** begin **

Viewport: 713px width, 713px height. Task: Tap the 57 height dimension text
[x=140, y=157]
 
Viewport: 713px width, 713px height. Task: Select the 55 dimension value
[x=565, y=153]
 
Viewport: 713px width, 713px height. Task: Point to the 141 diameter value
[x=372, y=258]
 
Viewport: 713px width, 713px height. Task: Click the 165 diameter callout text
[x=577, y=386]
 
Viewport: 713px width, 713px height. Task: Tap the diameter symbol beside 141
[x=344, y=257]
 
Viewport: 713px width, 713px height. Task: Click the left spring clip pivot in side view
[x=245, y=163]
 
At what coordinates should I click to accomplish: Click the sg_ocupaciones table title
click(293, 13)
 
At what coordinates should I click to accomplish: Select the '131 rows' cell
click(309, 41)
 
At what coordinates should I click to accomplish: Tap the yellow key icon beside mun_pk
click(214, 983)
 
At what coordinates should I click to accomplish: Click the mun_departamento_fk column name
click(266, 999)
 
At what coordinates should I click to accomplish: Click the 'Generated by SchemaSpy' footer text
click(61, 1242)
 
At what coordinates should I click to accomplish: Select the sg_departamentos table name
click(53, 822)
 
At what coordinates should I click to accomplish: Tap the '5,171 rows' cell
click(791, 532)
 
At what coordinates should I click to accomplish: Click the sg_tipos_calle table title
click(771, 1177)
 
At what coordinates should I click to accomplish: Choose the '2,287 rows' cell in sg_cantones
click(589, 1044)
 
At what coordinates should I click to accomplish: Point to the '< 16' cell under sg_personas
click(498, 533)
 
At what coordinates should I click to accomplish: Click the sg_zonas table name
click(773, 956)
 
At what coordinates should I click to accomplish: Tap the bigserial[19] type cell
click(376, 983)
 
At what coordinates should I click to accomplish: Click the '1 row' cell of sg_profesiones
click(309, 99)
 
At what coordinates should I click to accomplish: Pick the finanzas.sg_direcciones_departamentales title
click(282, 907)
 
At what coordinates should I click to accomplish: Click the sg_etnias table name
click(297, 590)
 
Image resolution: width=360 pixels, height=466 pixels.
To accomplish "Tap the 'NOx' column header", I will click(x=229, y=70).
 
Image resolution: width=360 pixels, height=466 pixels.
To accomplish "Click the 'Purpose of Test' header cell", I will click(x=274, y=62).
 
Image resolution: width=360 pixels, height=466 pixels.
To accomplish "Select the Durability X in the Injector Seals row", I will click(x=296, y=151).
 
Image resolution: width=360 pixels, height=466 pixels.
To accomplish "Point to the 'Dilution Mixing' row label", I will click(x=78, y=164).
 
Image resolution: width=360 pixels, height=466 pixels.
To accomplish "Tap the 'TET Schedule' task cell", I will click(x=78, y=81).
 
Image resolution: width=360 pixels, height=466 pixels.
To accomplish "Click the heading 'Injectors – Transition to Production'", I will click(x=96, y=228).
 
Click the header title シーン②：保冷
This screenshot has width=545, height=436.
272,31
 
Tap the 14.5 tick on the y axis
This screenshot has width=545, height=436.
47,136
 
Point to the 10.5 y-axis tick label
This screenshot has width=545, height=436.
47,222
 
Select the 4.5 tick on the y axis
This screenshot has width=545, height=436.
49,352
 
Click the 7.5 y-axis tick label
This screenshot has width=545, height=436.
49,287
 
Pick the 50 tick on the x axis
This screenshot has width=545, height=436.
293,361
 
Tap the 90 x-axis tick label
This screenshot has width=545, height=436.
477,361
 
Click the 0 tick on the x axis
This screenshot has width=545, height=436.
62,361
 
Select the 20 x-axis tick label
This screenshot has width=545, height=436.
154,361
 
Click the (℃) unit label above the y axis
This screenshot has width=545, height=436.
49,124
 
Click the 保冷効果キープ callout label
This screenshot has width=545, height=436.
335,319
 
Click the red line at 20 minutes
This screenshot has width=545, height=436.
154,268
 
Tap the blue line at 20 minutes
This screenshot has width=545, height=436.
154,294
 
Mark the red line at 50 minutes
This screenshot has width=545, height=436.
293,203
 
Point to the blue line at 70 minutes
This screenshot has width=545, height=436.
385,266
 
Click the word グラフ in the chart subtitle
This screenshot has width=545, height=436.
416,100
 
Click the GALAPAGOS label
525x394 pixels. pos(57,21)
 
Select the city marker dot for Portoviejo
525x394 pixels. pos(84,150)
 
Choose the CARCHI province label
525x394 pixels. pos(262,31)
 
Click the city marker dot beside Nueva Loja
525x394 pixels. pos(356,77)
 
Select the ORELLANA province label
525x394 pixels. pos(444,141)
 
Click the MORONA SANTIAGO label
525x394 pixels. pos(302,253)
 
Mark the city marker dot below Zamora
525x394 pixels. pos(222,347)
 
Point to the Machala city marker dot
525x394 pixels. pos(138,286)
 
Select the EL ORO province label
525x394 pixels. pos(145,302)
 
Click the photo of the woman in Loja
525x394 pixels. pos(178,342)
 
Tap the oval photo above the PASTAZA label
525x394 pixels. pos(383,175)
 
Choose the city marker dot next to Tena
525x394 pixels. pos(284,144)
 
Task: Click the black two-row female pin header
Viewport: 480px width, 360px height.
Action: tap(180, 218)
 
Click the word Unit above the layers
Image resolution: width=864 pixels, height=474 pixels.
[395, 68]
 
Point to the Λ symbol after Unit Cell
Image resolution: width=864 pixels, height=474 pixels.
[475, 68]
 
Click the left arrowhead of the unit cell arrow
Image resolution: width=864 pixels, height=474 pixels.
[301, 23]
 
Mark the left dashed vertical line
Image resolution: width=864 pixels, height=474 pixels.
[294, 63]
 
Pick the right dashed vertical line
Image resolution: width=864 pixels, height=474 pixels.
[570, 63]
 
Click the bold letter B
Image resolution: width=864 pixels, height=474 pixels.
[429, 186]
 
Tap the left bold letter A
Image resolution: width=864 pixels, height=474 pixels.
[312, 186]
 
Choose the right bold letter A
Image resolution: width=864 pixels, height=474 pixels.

** end **

### SHORT TASK
Lay out every line of the items above as a JSON list of strings, one string per line, leaving out the blank lines.

### RESULT FOR THIS EXERCISE
[
  "Viewport: 713px width, 713px height. Task: Tap the 57 height dimension text",
  "[x=140, y=157]",
  "Viewport: 713px width, 713px height. Task: Select the 55 dimension value",
  "[x=565, y=153]",
  "Viewport: 713px width, 713px height. Task: Point to the 141 diameter value",
  "[x=372, y=258]",
  "Viewport: 713px width, 713px height. Task: Click the 165 diameter callout text",
  "[x=577, y=386]",
  "Viewport: 713px width, 713px height. Task: Tap the diameter symbol beside 141",
  "[x=344, y=257]",
  "Viewport: 713px width, 713px height. Task: Click the left spring clip pivot in side view",
  "[x=245, y=163]",
  "At what coordinates should I click to accomplish: Click the sg_ocupaciones table title",
  "click(293, 13)",
  "At what coordinates should I click to accomplish: Select the '131 rows' cell",
  "click(309, 41)",
  "At what coordinates should I click to accomplish: Tap the yellow key icon beside mun_pk",
  "click(214, 983)",
  "At what coordinates should I click to accomplish: Click the mun_departamento_fk column name",
  "click(266, 999)",
  "At what coordinates should I click to accomplish: Click the 'Generated by SchemaSpy' footer text",
  "click(61, 1242)",
  "At what coordinates should I click to accomplish: Select the sg_departamentos table name",
  "click(53, 822)",
  "At what coordinates should I click to accomplish: Tap the '5,171 rows' cell",
  "click(791, 532)",
  "At what coordinates should I click to accomplish: Click the sg_tipos_calle table title",
  "click(771, 1177)",
  "At what coordinates should I click to accomplish: Choose the '2,287 rows' cell in sg_cantones",
  "click(589, 1044)",
  "At what coordinates should I click to accomplish: Point to the '< 16' cell under sg_personas",
  "click(498, 533)",
  "At what coordinates should I click to accomplish: Click the sg_zonas table name",
  "click(773, 956)",
  "At what coordinates should I click to accomplish: Tap the bigserial[19] type cell",
  "click(376, 983)",
  "At what coordinates should I click to accomplish: Click the '1 row' cell of sg_profesiones",
  "click(309, 99)",
  "At what coordinates should I click to accomplish: Pick the finanzas.sg_direcciones_departamentales title",
  "click(282, 907)",
  "At what coordinates should I click to accomplish: Click the sg_etnias table name",
  "click(297, 590)",
  "Image resolution: width=360 pixels, height=466 pixels.",
  "To accomplish \"Tap the 'NOx' column header\", I will click(x=229, y=70).",
  "Image resolution: width=360 pixels, height=466 pixels.",
  "To accomplish \"Click the 'Purpose of Test' header cell\", I will click(x=274, y=62).",
  "Image resolution: width=360 pixels, height=466 pixels.",
  "To accomplish \"Select the Durability X in the Injector Seals row\", I will click(x=296, y=151).",
  "Image resolution: width=360 pixels, height=466 pixels.",
  "To accomplish \"Point to the 'Dilution Mixing' row label\", I will click(x=78, y=164).",
  "Image resolution: width=360 pixels, height=466 pixels.",
  "To accomplish \"Tap the 'TET Schedule' task cell\", I will click(x=78, y=81).",
  "Image resolution: width=360 pixels, height=466 pixels.",
  "To accomplish \"Click the heading 'Injectors – Transition to Production'\", I will click(x=96, y=228).",
  "Click the header title シーン②：保冷",
  "This screenshot has width=545, height=436.",
  "272,31",
  "Tap the 14.5 tick on the y axis",
  "This screenshot has width=545, height=436.",
  "47,136",
  "Point to the 10.5 y-axis tick label",
  "This screenshot has width=545, height=436.",
  "47,222",
  "Select the 4.5 tick on the y axis",
  "This screenshot has width=545, height=436.",
  "49,352",
  "Click the 7.5 y-axis tick label",
  "This screenshot has width=545, height=436.",
  "49,287",
  "Pick the 50 tick on the x axis",
  "This screenshot has width=545, height=436.",
  "293,361",
  "Tap the 90 x-axis tick label",
  "This screenshot has width=545, height=436.",
  "477,361",
  "Click the 0 tick on the x axis",
  "This screenshot has width=545, height=436.",
  "62,361",
  "Select the 20 x-axis tick label",
  "This screenshot has width=545, height=436.",
  "154,361",
  "Click the (℃) unit label above the y axis",
  "This screenshot has width=545, height=436.",
  "49,124",
  "Click the 保冷効果キープ callout label",
  "This screenshot has width=545, height=436.",
  "335,319",
  "Click the red line at 20 minutes",
  "This screenshot has width=545, height=436.",
  "154,268",
  "Tap the blue line at 20 minutes",
  "This screenshot has width=545, height=436.",
  "154,294",
  "Mark the red line at 50 minutes",
  "This screenshot has width=545, height=436.",
  "293,203",
  "Point to the blue line at 70 minutes",
  "This screenshot has width=545, height=436.",
  "385,266",
  "Click the word グラフ in the chart subtitle",
  "This screenshot has width=545, height=436.",
  "416,100",
  "Click the GALAPAGOS label",
  "525x394 pixels. pos(57,21)",
  "Select the city marker dot for Portoviejo",
  "525x394 pixels. pos(84,150)",
  "Choose the CARCHI province label",
  "525x394 pixels. pos(262,31)",
  "Click the city marker dot beside Nueva Loja",
  "525x394 pixels. pos(356,77)",
  "Select the ORELLANA province label",
  "525x394 pixels. pos(444,141)",
  "Click the MORONA SANTIAGO label",
  "525x394 pixels. pos(302,253)",
  "Mark the city marker dot below Zamora",
  "525x394 pixels. pos(222,347)",
  "Point to the Machala city marker dot",
  "525x394 pixels. pos(138,286)",
  "Select the EL ORO province label",
  "525x394 pixels. pos(145,302)",
  "Click the photo of the woman in Loja",
  "525x394 pixels. pos(178,342)",
  "Tap the oval photo above the PASTAZA label",
  "525x394 pixels. pos(383,175)",
  "Choose the city marker dot next to Tena",
  "525x394 pixels. pos(284,144)",
  "Task: Click the black two-row female pin header",
  "Viewport: 480px width, 360px height.",
  "Action: tap(180, 218)",
  "Click the word Unit above the layers",
  "Image resolution: width=864 pixels, height=474 pixels.",
  "[395, 68]",
  "Point to the Λ symbol after Unit Cell",
  "Image resolution: width=864 pixels, height=474 pixels.",
  "[475, 68]",
  "Click the left arrowhead of the unit cell arrow",
  "Image resolution: width=864 pixels, height=474 pixels.",
  "[301, 23]",
  "Mark the left dashed vertical line",
  "Image resolution: width=864 pixels, height=474 pixels.",
  "[294, 63]",
  "Pick the right dashed vertical line",
  "Image resolution: width=864 pixels, height=474 pixels.",
  "[570, 63]",
  "Click the bold letter B",
  "Image resolution: width=864 pixels, height=474 pixels.",
  "[429, 186]",
  "Tap the left bold letter A",
  "Image resolution: width=864 pixels, height=474 pixels.",
  "[312, 186]",
  "Choose the right bold letter A",
  "Image resolution: width=864 pixels, height=474 pixels."
]